● **JOB**
Please rewrite the records from the line with "715, 767, 722)" to the line with "switch to edition", swapping "clicked" for "selected" and leaving everything else unchanged.

Dataset excerpt:

(begin)

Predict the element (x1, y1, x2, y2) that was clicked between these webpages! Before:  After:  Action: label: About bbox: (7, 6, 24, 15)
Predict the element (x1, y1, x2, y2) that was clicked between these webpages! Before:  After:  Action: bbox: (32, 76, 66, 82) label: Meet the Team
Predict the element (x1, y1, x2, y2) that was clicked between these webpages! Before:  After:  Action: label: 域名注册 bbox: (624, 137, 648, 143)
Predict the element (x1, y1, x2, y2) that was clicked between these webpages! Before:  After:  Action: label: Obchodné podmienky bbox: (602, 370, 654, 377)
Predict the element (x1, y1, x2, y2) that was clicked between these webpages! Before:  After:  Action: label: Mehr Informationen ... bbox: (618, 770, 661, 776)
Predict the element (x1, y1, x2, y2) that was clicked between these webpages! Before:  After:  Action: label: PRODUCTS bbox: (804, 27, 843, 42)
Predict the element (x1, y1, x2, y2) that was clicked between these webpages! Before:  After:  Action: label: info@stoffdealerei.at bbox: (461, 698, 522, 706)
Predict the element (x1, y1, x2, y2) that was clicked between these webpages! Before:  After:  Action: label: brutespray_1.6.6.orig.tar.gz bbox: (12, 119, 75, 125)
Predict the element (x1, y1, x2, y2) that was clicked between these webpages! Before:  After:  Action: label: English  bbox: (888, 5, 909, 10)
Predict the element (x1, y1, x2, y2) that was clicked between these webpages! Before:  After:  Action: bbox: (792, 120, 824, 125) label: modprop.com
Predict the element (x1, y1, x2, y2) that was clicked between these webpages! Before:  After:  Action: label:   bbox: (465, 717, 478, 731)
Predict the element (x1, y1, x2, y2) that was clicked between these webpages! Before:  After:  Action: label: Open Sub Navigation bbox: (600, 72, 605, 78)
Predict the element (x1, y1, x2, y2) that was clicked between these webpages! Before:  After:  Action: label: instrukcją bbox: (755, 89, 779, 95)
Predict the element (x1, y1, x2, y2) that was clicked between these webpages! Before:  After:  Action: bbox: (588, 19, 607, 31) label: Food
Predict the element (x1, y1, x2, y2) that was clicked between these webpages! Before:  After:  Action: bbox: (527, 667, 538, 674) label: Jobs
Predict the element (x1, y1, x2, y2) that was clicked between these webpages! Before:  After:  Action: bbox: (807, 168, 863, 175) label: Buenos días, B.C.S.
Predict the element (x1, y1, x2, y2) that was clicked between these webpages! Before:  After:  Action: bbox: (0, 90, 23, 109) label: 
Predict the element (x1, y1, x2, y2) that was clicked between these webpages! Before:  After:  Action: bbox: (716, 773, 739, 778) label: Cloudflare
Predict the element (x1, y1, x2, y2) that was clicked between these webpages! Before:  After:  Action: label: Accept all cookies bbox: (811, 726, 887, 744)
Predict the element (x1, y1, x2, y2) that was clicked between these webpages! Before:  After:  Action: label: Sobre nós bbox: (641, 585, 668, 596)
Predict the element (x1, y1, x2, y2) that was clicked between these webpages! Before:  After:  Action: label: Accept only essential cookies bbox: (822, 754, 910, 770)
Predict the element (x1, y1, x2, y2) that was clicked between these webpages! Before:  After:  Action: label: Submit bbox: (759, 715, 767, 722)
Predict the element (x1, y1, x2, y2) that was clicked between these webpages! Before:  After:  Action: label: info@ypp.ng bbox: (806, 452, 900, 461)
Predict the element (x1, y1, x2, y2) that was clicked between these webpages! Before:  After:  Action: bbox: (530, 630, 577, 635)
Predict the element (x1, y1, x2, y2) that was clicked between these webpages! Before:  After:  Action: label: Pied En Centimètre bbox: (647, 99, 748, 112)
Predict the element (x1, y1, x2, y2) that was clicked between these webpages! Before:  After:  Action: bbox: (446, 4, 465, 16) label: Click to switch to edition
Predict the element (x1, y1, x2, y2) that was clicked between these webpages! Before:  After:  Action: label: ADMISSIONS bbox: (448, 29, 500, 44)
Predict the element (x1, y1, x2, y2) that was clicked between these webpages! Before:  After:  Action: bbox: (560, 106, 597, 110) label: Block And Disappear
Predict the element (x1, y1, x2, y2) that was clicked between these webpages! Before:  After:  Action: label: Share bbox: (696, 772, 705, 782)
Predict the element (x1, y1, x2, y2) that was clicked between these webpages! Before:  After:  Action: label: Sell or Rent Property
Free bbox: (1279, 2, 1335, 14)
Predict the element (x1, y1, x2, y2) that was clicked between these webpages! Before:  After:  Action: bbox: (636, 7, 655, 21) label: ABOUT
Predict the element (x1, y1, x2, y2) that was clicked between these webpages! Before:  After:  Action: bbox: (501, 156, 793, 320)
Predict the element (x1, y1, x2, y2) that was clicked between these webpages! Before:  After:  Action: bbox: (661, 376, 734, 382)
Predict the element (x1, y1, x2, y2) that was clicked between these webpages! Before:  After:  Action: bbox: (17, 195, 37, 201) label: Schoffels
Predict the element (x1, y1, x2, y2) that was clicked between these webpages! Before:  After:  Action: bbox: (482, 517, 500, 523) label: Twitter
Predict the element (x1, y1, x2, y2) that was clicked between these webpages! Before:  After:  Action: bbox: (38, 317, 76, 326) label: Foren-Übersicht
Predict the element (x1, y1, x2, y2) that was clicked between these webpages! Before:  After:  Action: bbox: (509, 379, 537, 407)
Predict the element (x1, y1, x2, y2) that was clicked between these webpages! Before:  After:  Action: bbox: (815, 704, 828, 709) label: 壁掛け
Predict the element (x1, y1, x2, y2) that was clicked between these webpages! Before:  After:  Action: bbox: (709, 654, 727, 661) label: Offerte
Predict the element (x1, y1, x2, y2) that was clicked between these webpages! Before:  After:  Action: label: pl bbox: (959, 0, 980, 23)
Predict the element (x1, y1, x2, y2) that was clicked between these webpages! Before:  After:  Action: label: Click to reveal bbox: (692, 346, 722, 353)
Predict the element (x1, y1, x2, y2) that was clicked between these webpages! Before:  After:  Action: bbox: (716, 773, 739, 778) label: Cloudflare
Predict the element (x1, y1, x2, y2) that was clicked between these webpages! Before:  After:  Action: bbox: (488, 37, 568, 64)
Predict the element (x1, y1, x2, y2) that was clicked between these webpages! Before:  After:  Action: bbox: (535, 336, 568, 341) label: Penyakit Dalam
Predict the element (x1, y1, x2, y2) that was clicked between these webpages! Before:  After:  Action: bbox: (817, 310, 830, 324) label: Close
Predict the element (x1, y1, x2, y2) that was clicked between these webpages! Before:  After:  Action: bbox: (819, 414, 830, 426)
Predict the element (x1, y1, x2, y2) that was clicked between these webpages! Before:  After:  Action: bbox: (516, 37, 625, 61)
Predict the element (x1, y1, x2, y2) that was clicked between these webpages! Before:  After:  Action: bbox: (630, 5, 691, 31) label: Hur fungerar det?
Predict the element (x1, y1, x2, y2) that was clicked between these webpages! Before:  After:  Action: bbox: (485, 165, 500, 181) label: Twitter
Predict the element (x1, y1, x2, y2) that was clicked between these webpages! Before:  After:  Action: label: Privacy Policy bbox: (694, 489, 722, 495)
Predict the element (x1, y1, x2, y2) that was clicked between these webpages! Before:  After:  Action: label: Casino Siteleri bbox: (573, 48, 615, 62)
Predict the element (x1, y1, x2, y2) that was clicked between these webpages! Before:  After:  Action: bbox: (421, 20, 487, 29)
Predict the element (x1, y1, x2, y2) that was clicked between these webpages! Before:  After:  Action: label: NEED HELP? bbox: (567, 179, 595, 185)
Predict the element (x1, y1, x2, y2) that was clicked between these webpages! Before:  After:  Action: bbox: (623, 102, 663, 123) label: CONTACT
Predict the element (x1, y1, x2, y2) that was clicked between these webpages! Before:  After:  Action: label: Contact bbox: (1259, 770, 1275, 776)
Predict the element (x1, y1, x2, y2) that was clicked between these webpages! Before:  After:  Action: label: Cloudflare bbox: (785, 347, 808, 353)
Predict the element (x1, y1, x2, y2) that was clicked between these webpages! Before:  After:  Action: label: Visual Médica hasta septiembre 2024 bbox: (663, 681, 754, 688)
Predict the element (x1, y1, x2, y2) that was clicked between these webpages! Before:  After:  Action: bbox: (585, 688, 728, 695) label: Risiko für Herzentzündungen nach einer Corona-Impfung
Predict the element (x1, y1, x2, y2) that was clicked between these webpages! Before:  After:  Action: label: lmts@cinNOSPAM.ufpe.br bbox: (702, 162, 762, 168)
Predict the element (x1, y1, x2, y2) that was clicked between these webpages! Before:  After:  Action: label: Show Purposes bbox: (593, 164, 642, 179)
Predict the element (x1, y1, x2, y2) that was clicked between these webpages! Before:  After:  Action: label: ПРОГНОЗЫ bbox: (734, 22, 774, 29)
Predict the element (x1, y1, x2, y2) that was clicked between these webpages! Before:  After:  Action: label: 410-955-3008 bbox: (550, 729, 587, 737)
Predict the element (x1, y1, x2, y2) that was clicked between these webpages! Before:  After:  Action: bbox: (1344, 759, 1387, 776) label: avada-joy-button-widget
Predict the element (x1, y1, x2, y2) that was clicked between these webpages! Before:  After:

(end)

● **EXPECTED OUTPUT**
Predict the element (x1, y1, x2, y2) that was selected between these webpages! Before:  After:  Action: label: Submit bbox: (759, 715, 767, 722)
Predict the element (x1, y1, x2, y2) that was selected between these webpages! Before:  After:  Action: label: info@ypp.ng bbox: (806, 452, 900, 461)
Predict the element (x1, y1, x2, y2) that was selected between these webpages! Before:  After:  Action: bbox: (530, 630, 577, 635)
Predict the element (x1, y1, x2, y2) that was selected between these webpages! Before:  After:  Action: label: Pied En Centimètre bbox: (647, 99, 748, 112)
Predict the element (x1, y1, x2, y2) that was selected between these webpages! Before:  After:  Action: bbox: (446, 4, 465, 16) label: Click to switch to edition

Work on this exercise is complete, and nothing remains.